Thousands of people are gathering across Venezuela to march in protest against President Nicolás Maduro.
Four people are said to have died in clashes before the protests, as riot police mobilise to guard demonstrators.
National Assembly president Juan Guaidó, who organised the opposition march, called it a "historic appointment".
The US government has signalled its support of Guaidó and called for President Maduro to go.
Early images from Wednesday's protests show some demonstrators facing off against National Guard security forces in the capital Caracas.
Anti-government protestors have turned up in "many cities" across the country, newspaper Tal Cual reported Wednesday.

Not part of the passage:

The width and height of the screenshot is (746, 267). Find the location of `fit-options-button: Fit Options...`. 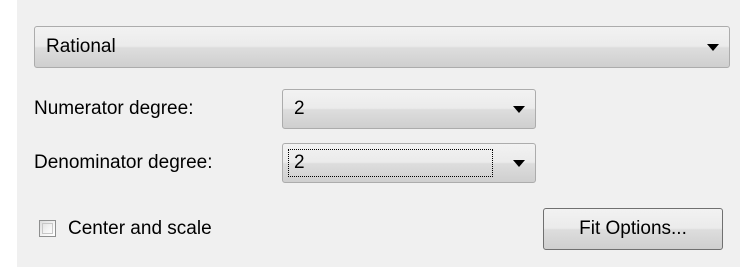

fit-options-button: Fit Options... is located at coordinates (633, 229).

Other demonstrations are being held in support of Maduro.
US Vice-President Mike Pence has publicly signalled his support for opposition protestors.
In an opinion piece for the Wall Street Journal, Pence said the US "strongly supports the National Assembly and Guaidó".
"Nicolás Maduro has no legitimate claim to power," he wrote. "Nicolás Maduro must go."
Venezuelan Vice-President Delcy Rodriguez dismissed Pence's intervention, reportedly telling a news conference "Yankee go home".
The opposition protest aims to back an attempt by Guaidó to establish a transitional administration ahead of new elections.
The governing Socialist Party has announced a rival protest to counter the opposition march.
Wednesday's demonstrations come just two days after 27 National Guard soldiers allegedly revolted against the government at a guard post in the capital, Caracas.
Government officials dismissed it as a cover to steal weapons.
Addressing soldiers on Monday, Guaidó promised amnesty for those who refused to serve the government.
"We're not asking you to launch a coup d'état, we're not asking you to shoot," he said. "We're asking you not to shoot at us."
Guaidó called for demonstrations after Maduro was sworn in for a second presidential term this month.
He was re-elected in a May 2018 vote boycotted by the opposition and condemned by many in the international community.
Guaidó wants to replace Maduro and serve as an interim president ahead of elections.
Venezuela's Supreme Court on Tuesday asked the state prosecutor to investigate whether Guaidó had committed a crime.
Millions have fled Venezuela in recent years amid a deepening economic crisis brought on by a drop in the price of oil in 2014.